The core engine is framework-agnostic - use it standalone, with Microsoft Agent Framework, Semantic Kernel, or any other .NET AI stack. Framework-specific adapters (like AgentGuard.AgentFramework for MAF) wire guardrails into the host's middleware pipeline.
// Use the guardrail engine standalone - no framework dependency needed
var policy = new GuardrailPolicyBuilder()
.NormalizeInput() // decode base64/hex/unicode evasion tricks
.GuardRetrieval() // filter poisoned RAG chunks
.BlockPromptInjection() // regex-based injection detection
.RedactPII(PiiCategory.Email | PiiCategory.Phone | PiiCategory.SSN)

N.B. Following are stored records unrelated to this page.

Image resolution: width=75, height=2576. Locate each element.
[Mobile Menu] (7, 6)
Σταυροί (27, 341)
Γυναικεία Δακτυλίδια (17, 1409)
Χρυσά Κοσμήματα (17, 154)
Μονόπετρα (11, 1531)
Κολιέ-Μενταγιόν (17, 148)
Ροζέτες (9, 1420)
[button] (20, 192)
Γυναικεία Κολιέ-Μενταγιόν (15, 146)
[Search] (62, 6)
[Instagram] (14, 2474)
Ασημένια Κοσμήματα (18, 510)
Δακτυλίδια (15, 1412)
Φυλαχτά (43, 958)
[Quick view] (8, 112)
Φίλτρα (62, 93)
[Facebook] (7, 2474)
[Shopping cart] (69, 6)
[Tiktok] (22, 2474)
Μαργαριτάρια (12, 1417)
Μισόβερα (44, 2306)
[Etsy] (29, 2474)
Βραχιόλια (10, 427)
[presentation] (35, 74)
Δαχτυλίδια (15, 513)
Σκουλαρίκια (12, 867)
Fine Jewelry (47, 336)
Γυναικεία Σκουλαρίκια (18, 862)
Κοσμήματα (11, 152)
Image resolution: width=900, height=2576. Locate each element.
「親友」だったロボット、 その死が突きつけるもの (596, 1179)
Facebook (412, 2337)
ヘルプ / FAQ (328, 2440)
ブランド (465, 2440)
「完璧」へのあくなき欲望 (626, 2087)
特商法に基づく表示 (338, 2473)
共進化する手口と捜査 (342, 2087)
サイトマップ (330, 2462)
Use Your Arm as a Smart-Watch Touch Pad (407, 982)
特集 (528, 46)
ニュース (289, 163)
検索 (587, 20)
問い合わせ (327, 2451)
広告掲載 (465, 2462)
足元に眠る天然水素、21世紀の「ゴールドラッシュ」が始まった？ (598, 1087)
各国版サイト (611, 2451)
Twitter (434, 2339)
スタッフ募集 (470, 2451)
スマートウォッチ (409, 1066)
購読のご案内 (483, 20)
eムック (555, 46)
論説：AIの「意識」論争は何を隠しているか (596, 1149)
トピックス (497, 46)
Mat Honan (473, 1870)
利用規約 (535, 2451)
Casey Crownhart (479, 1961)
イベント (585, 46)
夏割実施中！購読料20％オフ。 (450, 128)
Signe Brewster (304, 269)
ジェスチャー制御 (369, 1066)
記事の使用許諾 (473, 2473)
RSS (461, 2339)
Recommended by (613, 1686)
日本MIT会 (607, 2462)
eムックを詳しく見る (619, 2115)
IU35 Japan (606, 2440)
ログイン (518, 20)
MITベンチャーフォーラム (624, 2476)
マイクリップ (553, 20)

.DetectSecrets() // block API keys, tokens, connection strings
.EnforceTopicBoundary("customer-support", "billing", "returns")
.LimitInputTokens(4000)
.GuardToolCalls() // inspect tool call arguments for injection
.GuardToolResults() // detect indirect injection in tool results
.Build();
var pipeline = new GuardrailPipeline(policy, logger);
var result = await pipeline.RunAsync(new GuardrailContext { Text = userInput, Phase = GuardrailPhase.Input });
if (result.IsBlocked)
Console.WriteLine($"Blocked: {result.BlockingResult!.Reason}");
// Or plug into Microsoft Agent Framework with two lines
using AgentGuard.AgentFramework;
var guardedAgent = agent
.AsBuilder()
.UseAgentGuard(g => g
.BlockPromptInjection()
.RedactPII()
.EnforceTopicBoundary("customer-support")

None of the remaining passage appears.